As many of you know, medical ethics has been part of our school’s curriculum since its inception, with major contributions from many faculty members over the years, in particular, Drs. Alvin Burstein, Herman Wigodsky, Henry Perkins, Stewart Reuter and Helen Hazuda. The concern in 2002 that then-Medical School Dean Steven Wartman, M.D., and I shared was the increasing failure of medical ethics to elicit student interest, let alone excitement. We came to a decision to combine medical ethics and humanities when Dr. Wartman succeeded in recruiting physician-author Abraham Verghese to head our new Center. Since then it has gained great momentum, with Ruth Berggren, M.D., taking over at the halfway mark in 2007 to attract new faculty and broader community support for our program, which now has enthusiastic student support and increasing national recognition.

Dr. Berggren quickly recruited Craig Klugman, Ph.D. With a broad background in bioethics, he oversees curriculum development and ethics electives. An early initiative was his bilingual texaslivingwill.org, where people make their advance directives for medical care and end-of-life decisions available online. He is also working with Jason Morrow, M.D., Ph.D., a Palliative Care ethicist, to expand the online program. Dr. Klugman directs our Arts Rounds, an elective through the McNay Art Museum using observation of fine art to sharpen students’ diagnostic observation skills.

Our program was not as streamlined in the early days, however, when Dr. Verghese and co-director Tess Jones, Ph.D., developed the fledgling courses to help students identify and analyze ethical problems in the clinical setting. A guiding maxim, “Imagining the Patient’s Experience,” stressed preservation of the innate idealism and empathy of students entering medical school.

Students petitioned for more “soft skills,” and the resulting group of committed faculty and volunteers who helped with the small group discussions still characterizes our Center. The nascent “On Stage Book Club” became an accredited elective course, “Literature and Medicine,” taught by Dr. Jerald Winakur and Lee Robinson. Well-known writers and scholars are anticipated highlights of the Center’s Bryant and Ewing-Halsell Lectures and annual Conversations About Ethics program.

Another early initiative was student-led collaboration with Galveston-based La Frontera de Salud in 2004, enabling students to work under faculty supervision in the south Texas colonias. Community service learning (CSL) was boosted with Richard Usatine, M.D., starting (with medical student Amy Cantor) weekly student-led clinics at the Alpha Home for women recovering from substance abuse. Dr. Usatine became permanent faculty in 2008 and guides six student-run clinics, around which he has created two accredited courses.

In 2005, Mrs.
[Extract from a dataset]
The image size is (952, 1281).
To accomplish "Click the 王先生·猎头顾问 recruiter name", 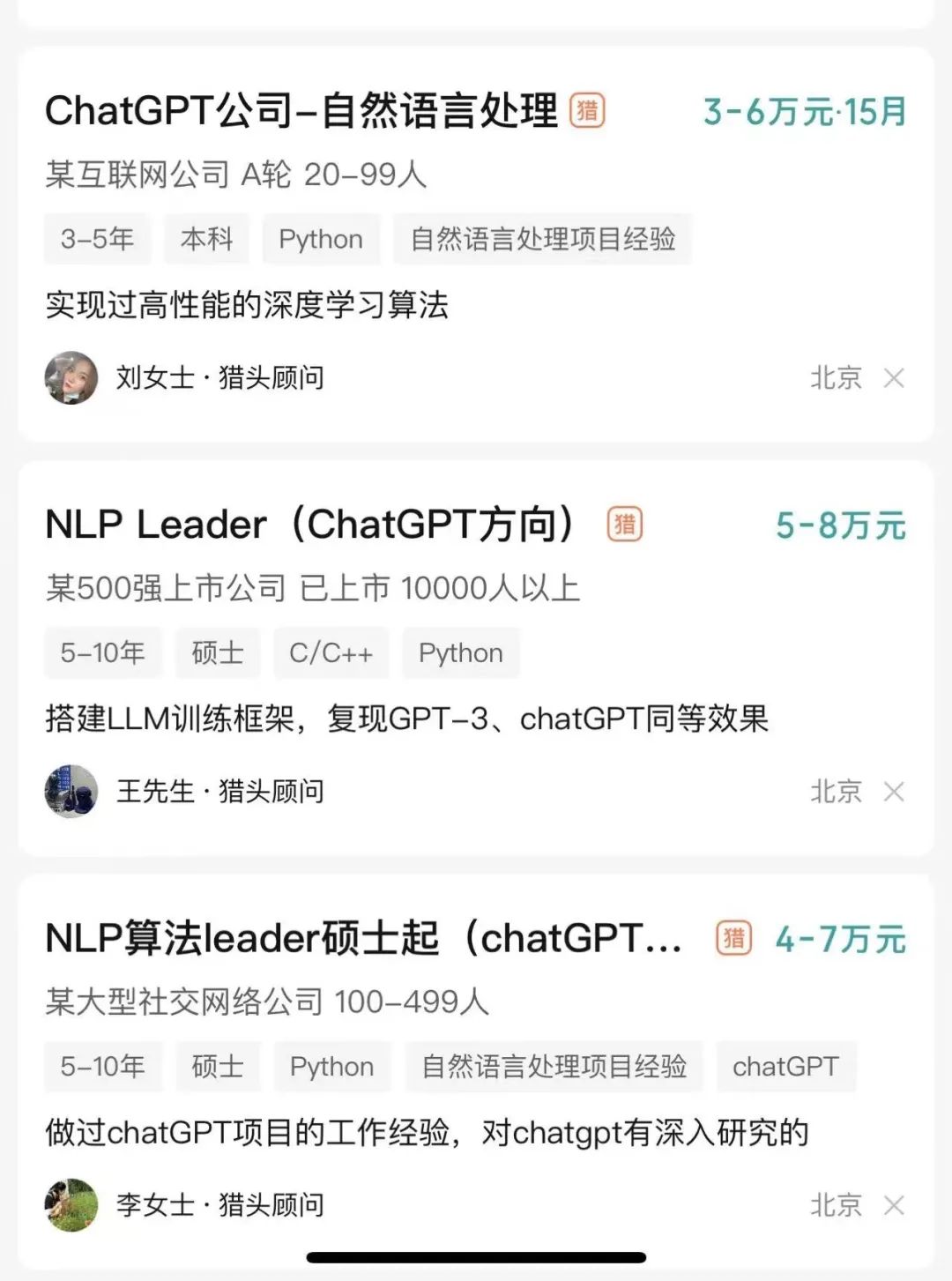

Mary Piper, her family and other donors added global scope, funding competitive electives for students at Christian Medical College in India. Dr. Berggren expanded this program through her global health elective, now co-directed by Dr. Barbara Taylor, preparing students for and guiding them in their work in remote locations – Ethiopia, Guatemala, and Dominican Republic/Haiti. Jason Rosenfeld, MPH, who joined us in 2010, provides invaluable expertise in quality water provision research and facilitation in underdeveloped countries.

In 2008, the Center recruited Melanie Stone, M.Ed, MPH, to direct the CSL program, focusing on the mini and major grants that give students hands-on experience with community projects. Her Preparing for CSL elective and annual state-wide conference on CSL for medical and nursing school participants are major successes, with 250 attendees at this year’s conference and 33 students presenting posters.

Today, soft skills are clearly gaining traction with myriad initiatives, programs and endowments supported by generous donors. Our students are engaged, as is the Center’s Community Advisory Council, which still guides us as it did when Edith McAllister became our first chair in 2002. By enabling students to experience “ethics in action,” a term coined by Dr. Berggren, the Center is moving toward a lofty goal – “preparing tomorrow’s healers to act with compassion and justice.”